Introducing the Vercel Web Application Firewall

In any given week, Vercel blocks around 1 billion suspicious TCP connections, with some days seeing upwards of 7 billion malicious requests. The Vercel Firewall has been silently mitigating DDoS and Layer 3/4 attacks, but it's been operating as a black box with limited transparency.

We believe security should be built into every step of the development process. This is why we're dedicated to improving our security suite by giving you greater visibility and the control you need to understand and manage your sites hosted on Vercel.

Today, we're introducing the Vercel Web Application Firewall (WAF), adding an extra layer of defense against a wider range of web threats directly within the Vercel platform, so you can deliver modern web experiences with uncompromising speed, scalability, and protection.

Next-level security, seamlessly integrated

The Vercel-native WAF provides first-party security at the edge—reducing latency and ensuring only legitimate users access your application. Embedded in the Vercel ecosystem, the WAF deploys automatically, with no additional routing rules, external tools, or complex integrations required.

All plans now offer granular Layer 7 control over application entry points to block unwanted traffic, plus the new Attack Challenge Mode and existing real-time DDoS mitigation via our platform-wide firewall.

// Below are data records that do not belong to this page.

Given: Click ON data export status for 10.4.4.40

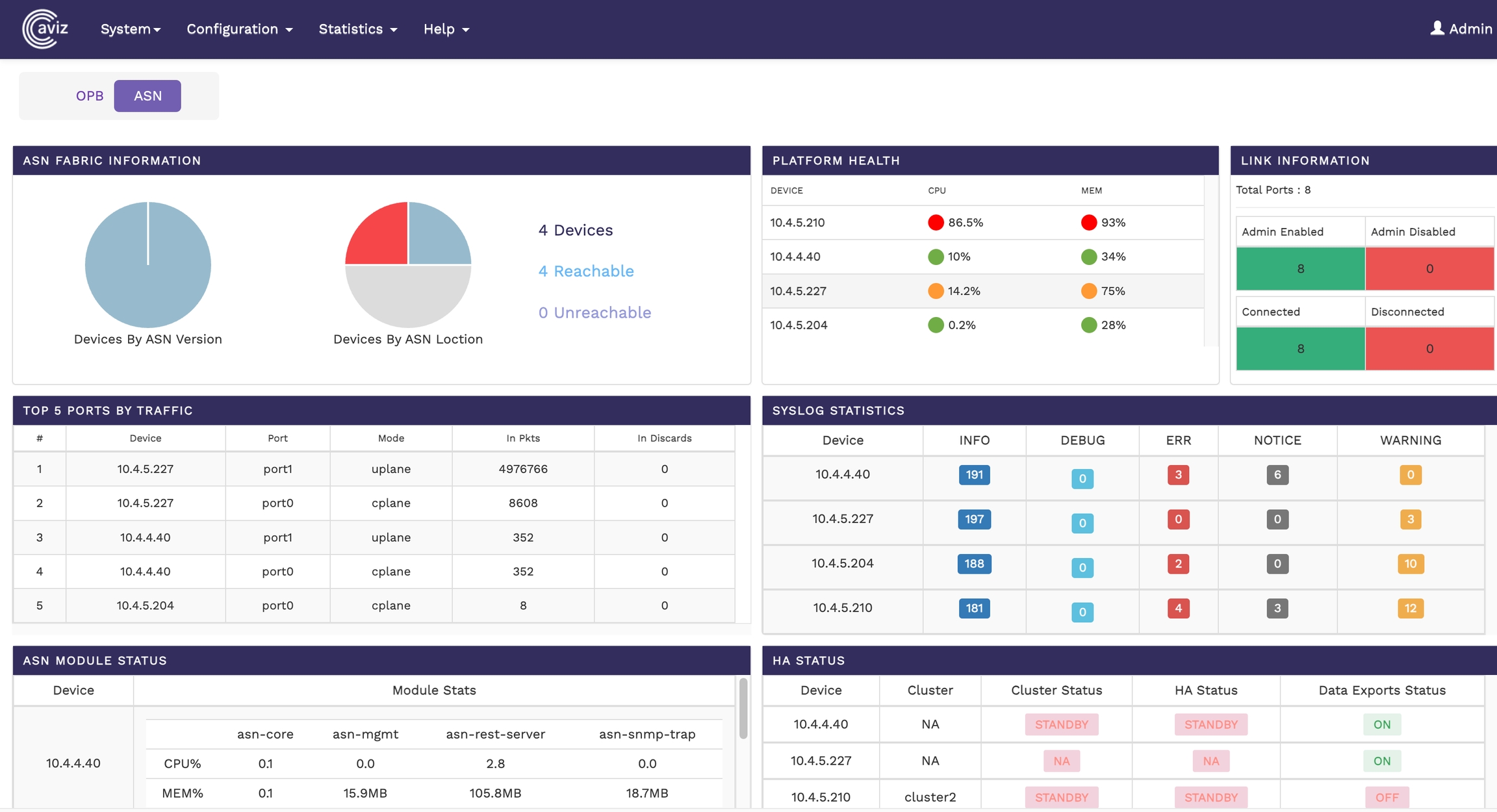Looking at the screenshot, I should pos(1381,724).
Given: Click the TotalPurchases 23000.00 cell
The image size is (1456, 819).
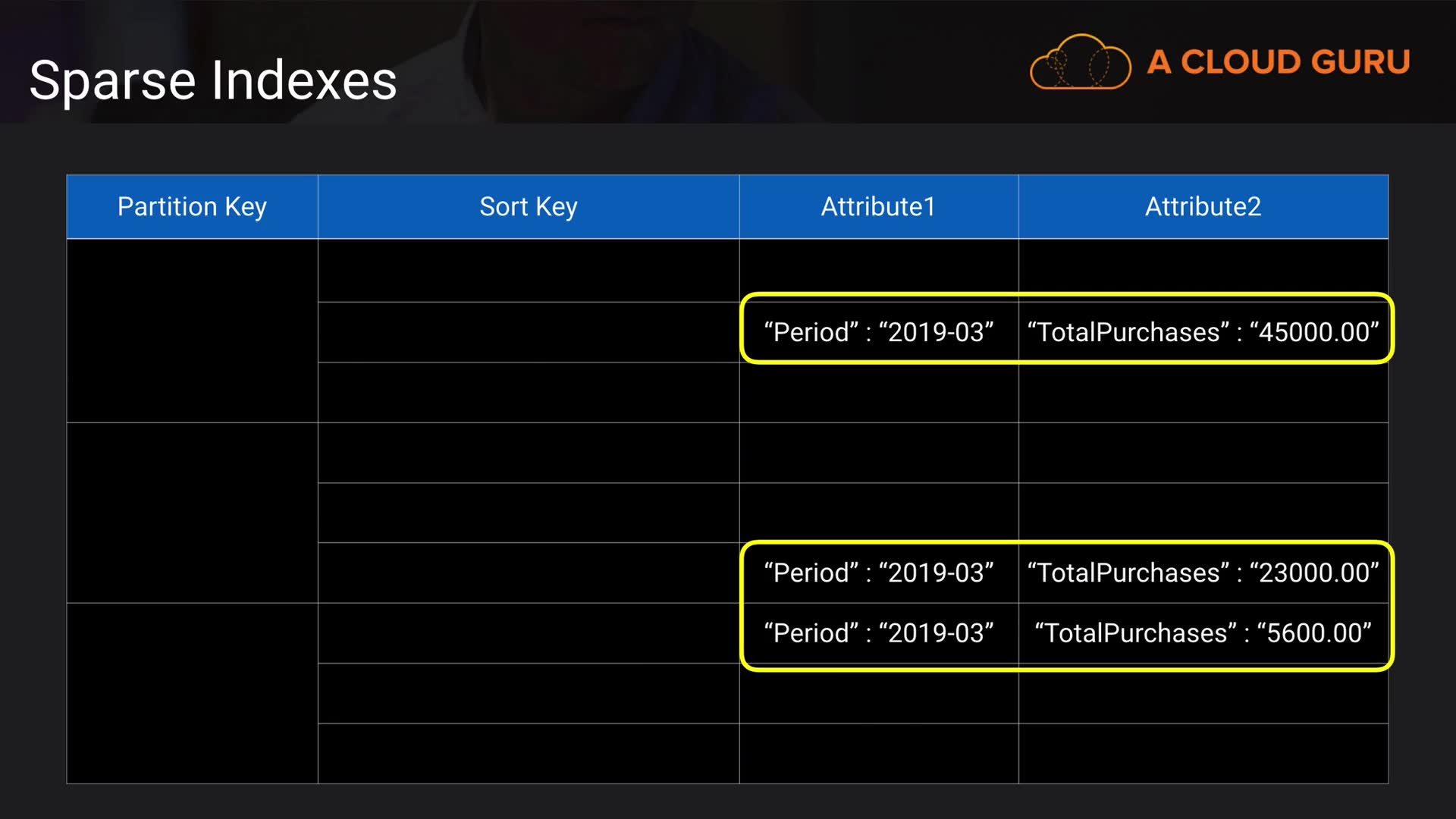Looking at the screenshot, I should pos(1203,573).
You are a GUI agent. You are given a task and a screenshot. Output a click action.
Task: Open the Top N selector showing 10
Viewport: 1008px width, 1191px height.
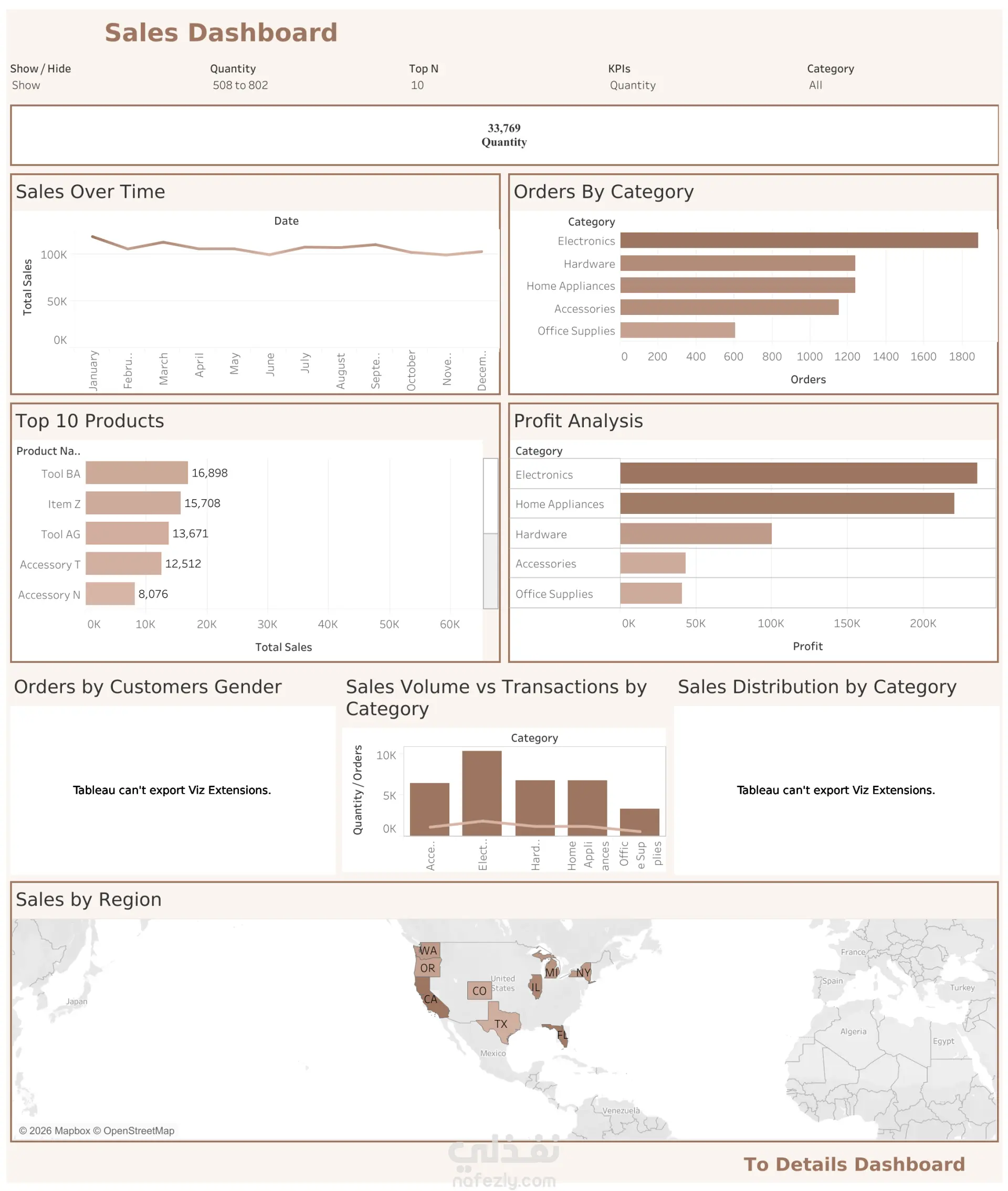(x=418, y=85)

Powerful features for comprehensive protection

The Vercel WAF protects your apps from diverse threats with a powerful feature set, including:

• Customizable rules engine: Define granular rules based on path, user agent, IP address, geolocation, JA4 fingerprints, and target paths to control how traffic is handled. For example, you could create a rule to block all traffic from a specific country, only allow access to certain paths based on user roles, or only allow connections from a known list of browsers
• Framework-aware rules: Define rules based on your frameworks' routes rather than fiddling with regular expressions or prefixes
• Managed rulesets: Enterprise customers can enable managed rulesets designed to combat specific use cases, including prevention against the OWASP Top 10 risks
• Observability: Gain insights into key security metrics for streamlined security management, allowing you to monitor threats and connections being managed by your WAF and the platform-wide firewall in real-time, ensuring comprehensive protection and operational transparency
• Rate limiting (beta): Enforce frequency limitations on users attempting to access your application, ensuring even legitimate users access resources as you intend
• Instant propagation: Firewall changes are reflected globally within 300ms
• Instant rollback: Instantly revert to previous ruleset configurations to revert unintended rule creation

Secure by default: The Vercel approach

Security is a foundational pillar of everything we build at Vercel. Our commitment to security enables your team to focus on rapid iteration while remaining secure.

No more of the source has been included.